Public schools have an obligation to uphold the best interests of their students. However, this broad mandate is open to interpretation from every teacher, principal, board member, administrator, student and parent. As many public school employees are finding out, enforcing school rules and honoring students’ civil rights is a delicate balancing act that can draw criticism from a variety of sources – including the American Civil Liberties Union.
ACLU calls for investigations
This balance and the potential for conflict is evident in the recent actions of the ACLU of Texas. The organization is calling on the Department of Education’s Office for Civil Rights to investigate the recent practices of two school districts, claiming that their policies violate the civil rights of LGBTQ students.

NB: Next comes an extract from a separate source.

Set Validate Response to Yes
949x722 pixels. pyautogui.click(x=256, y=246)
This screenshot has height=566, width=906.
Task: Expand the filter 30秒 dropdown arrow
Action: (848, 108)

In mid-November, the Frisco Independent School District issued a rule to have students use the bathrooms corresponding to the gender assigned to them at birth. Around the same time, the Keller Independent School District banned books from its library that referenced gender nonconformity. According to the ACLU, these policies go against Title IX of the Education Amendments of 1972.
Schools’ rights, or civil rights?
The ACLU has yet to take any legal action against the two school districts. However, these districts are not the only ones in Texas navigating civil rights conflicts. Another recent high-profile controversy occurred in February when the NAACP filed a complaint with the Carroll Independent School District of South Lake.
Publicly funded schools throughout the state are figuring out how to strike a balance between doing what it believes is in their students’ best interests and upholding students’ civil rights. And with gender identity, race and other protected classes such hot-button issues in today’s climate, the challenges are unlikely to die down.